Last week I made a joke regarding the trial of former state lawmaker Cary Allred on charges of driving while impaired. After reading some of the opening statements by Allred’s defense attorney John Fanney I summed up the situation thusly:
“Ahhhh, he’s using the vaunted Jackass Defense.”
It was a riff from a joke created several years ago on the Comedy Central animated show “South Park.” In that episode a character is on trial and represented by famous attorney Johnny Cochran, fresh off his triumph at the O.J. Simpson murder trial. He uses what’s called the “Chewbacca Defense.” It’s one of the show’s most hilarious and quoted moments.
My reference stemmed from Fanney’s contention that Allred may be loud and boisterous but that doesn’t mean he was intoxicated on June 29, when he was arrested by Burlington police near City Park. Allred’s case is now before a heavily deliberating Superior Court jury. Allred appealed his November conviction in Alamance County District Court.
Earlier today, Fanney brought out the “J-word” during his closing arguments.
And it’s a strategy that may be working. The jury got the case at 11 a.m. and went home at 5 p.m. without a verdict.

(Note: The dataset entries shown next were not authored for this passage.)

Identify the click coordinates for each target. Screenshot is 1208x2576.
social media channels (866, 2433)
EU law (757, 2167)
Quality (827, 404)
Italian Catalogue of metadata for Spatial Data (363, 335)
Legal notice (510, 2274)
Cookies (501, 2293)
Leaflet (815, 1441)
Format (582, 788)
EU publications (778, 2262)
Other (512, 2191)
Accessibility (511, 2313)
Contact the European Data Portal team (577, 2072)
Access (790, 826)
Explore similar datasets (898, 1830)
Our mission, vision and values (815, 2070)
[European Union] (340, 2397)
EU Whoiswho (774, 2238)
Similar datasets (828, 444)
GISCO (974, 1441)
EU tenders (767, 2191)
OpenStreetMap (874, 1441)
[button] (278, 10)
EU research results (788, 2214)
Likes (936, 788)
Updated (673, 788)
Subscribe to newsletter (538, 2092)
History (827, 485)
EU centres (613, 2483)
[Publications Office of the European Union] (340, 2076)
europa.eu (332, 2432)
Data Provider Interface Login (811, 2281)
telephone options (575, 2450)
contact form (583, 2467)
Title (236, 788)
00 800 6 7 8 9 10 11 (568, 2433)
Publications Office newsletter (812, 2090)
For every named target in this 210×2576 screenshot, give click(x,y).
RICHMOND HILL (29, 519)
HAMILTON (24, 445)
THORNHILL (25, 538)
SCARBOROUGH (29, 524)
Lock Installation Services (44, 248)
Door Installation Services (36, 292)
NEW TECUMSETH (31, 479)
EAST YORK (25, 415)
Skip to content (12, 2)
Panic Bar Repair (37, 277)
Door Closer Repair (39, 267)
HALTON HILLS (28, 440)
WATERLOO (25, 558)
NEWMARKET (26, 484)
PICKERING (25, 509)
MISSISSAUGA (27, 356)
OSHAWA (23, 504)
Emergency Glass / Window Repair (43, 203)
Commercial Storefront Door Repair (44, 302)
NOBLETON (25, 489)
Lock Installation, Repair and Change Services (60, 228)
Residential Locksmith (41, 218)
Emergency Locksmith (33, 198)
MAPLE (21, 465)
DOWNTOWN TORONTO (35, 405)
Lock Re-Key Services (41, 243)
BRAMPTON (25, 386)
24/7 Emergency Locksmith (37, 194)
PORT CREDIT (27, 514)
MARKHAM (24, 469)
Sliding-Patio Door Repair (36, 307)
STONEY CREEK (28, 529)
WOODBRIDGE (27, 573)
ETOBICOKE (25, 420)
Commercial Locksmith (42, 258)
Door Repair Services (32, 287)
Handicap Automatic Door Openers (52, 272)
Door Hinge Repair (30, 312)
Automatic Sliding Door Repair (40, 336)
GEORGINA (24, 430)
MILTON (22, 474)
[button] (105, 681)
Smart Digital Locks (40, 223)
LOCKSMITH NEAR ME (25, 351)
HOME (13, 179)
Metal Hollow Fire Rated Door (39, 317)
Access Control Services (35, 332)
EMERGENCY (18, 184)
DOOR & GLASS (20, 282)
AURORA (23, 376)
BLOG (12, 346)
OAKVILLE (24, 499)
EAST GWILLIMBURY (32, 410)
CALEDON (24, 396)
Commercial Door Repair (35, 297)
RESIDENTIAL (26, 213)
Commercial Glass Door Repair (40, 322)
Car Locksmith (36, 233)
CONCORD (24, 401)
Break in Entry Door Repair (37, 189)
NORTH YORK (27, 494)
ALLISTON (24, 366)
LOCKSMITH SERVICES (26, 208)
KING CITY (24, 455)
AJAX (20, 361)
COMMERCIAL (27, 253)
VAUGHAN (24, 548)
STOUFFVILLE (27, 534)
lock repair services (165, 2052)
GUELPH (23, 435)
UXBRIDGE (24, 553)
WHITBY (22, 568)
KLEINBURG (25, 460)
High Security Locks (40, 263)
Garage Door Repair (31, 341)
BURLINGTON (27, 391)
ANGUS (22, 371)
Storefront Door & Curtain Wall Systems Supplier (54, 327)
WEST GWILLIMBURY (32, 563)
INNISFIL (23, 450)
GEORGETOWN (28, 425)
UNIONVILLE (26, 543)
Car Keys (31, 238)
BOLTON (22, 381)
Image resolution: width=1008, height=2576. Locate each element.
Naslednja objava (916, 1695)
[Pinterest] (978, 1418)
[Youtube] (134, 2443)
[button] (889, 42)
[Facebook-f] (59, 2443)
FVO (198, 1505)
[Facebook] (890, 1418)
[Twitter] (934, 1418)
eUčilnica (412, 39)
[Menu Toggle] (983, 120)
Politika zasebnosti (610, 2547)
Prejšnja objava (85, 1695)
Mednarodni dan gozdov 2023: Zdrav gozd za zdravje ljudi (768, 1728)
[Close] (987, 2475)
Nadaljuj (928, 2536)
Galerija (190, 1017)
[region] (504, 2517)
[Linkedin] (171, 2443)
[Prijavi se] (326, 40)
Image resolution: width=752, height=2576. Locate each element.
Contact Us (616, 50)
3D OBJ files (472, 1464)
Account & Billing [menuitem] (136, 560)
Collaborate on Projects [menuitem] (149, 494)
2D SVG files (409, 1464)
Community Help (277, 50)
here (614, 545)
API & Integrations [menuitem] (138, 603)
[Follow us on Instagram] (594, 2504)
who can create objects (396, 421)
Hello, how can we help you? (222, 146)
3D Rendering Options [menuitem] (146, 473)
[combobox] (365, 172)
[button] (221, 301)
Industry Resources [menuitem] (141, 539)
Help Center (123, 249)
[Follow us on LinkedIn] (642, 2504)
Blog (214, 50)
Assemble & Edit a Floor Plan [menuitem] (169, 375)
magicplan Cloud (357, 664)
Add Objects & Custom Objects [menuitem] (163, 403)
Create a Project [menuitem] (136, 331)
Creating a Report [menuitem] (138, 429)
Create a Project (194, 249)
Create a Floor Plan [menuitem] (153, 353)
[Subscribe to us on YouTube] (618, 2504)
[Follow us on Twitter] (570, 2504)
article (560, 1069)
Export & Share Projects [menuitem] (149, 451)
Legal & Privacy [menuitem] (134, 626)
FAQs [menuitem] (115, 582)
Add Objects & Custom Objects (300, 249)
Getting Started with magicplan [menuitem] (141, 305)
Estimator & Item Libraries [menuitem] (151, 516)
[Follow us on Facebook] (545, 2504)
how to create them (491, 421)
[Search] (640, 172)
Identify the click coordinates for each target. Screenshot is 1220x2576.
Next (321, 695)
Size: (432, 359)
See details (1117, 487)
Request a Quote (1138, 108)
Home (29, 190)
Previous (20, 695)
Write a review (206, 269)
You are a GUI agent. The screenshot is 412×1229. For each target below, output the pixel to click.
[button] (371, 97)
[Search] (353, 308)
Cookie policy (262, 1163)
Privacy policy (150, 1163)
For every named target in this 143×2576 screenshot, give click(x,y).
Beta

There’s already talk of a possible hung jury.
If it works, this may not be the last we hear of the “Jackass Defense.”
Here are some of the best quotes from today.
“The evidence in this case is not proven. That doesn’t mean at one point in the night (Cary Allred) wasn’t an out-and-out jackass. What it does say is that the state didn’t prove this case to you.”
Allred’s defense attorney John Fanney
“He’s playing games. He knows the law. He’s trying to manipulate the test. In his mind, he’s trying to figure out how to get out of this. He’s been drinking, he knows it and he’s trying to get out of it.”
District attorney Paul Soderberg on Allred possibly gaming the breath test
“If this man right here didn’t want to take this breath test, don’t you think he would have said, ‘No, I ain’t taking that breath test?’?”
Fanney regarding Allred taking the breath test
“Vice is the opposite of virtue. A person’s vice can be alcohol … The state isn’t arguing that (these Burlington police officers) are virtuous. What we are arguing is that Cary Allred is not.”